I always wondered about the level of hypocrisy in people. Especially when it’s about politics. So Margaret Thatcher died yesterday and now everyone who disagreed with her policies or values jumps up and down and looses their shit. Now I don’t care that you are happy because someone has died. I don’t care because I know that karma is a bitch and will come to bite you at some later point.
‘Woe to you hypocrites’ because you jump up and down when someone whom you can’t stand dies, but you preach and teach about anti-bullying, acceptance and how everyone has value. If you want to preach on peace, you must be peace. Otherwise you are a white washed tomb that looks good on the outside but on the inside you are full of rotten bones, worms, all STDs of the planet, TB, black plague, NYC subways rats, feces and vomit. So instead of loosing your shit, straighten your shit and the first step of straightening your shit is to STFU.
Here, this hits the nail on the head. Copying from a music biz forum I’m on. Written by James Scott.
(Warning: This is a pro free market and pro NON-croony capitalism post so if you are a faint hearted crowd person sick with ‘government has all answers’ sickness, log off because you will be in a danger of heart attack. In other words, this article is not meant for pussies and people without character.)
“The former British Prime Minister Margaret Thatcher died today aged 87.
The rules of this forum prevent me in engaging in political debate here. So if you disagree with me, by all means say so, but I cannot respond.
I am busily removing “friends” from my Facebook feed who want to celebrate the death of a sick old lady before the body is even cold.

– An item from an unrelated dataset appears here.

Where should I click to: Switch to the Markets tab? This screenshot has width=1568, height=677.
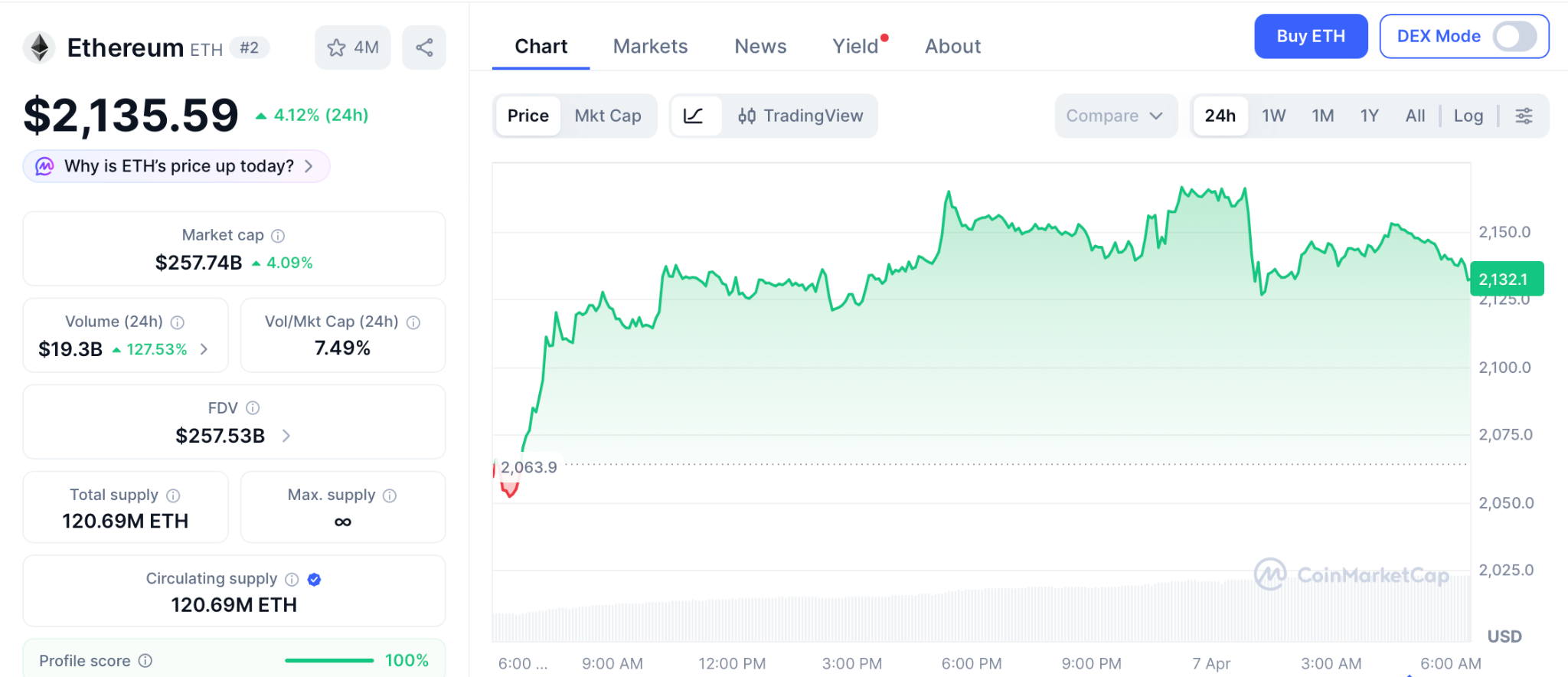(x=650, y=47)
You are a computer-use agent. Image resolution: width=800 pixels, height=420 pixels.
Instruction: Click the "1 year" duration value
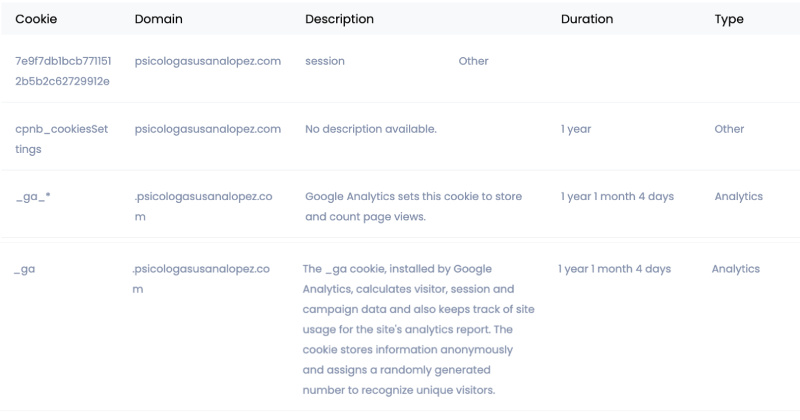pyautogui.click(x=577, y=129)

People who are always to first to attack “inappropriate” or “offensive” language, but think there is some kind of exception to basic human decency for people whose political views they don’t agree with. If you want to see the hypocrisy of the Left in action just open up Facebook or Twitter and see it for yourself.
Margaret Thatcher is hated because she represents the victory of the self, of the primacy of the individual over the collective. In not only her politics, but also in the story of her own life, she embodied the process of manifestation, of the conversion of thought to reality, that is documented in Think and Grow Rich. She knew that the power of thought could transform lives, but only if we accept and embrace responsibility for our actions. For that she was hated by those who believe that the responsibility for people’s life outcomes lies outside them, hated more because she demonstrated that position to be false again and again.
- When someone told her that women should not enter politics, she succeeded.
- When someone told her that a woman couldn’t become Prime Minister, she went ahead and did it
- When someone told her that recapturing the Falklands was impossible, she made it happen through sheer force of will despite the seemingly impossible military odds
- When someone told her that she would have to capitulate, or at least appease, the USSR, she stood firm, and won the cold war without a single concession.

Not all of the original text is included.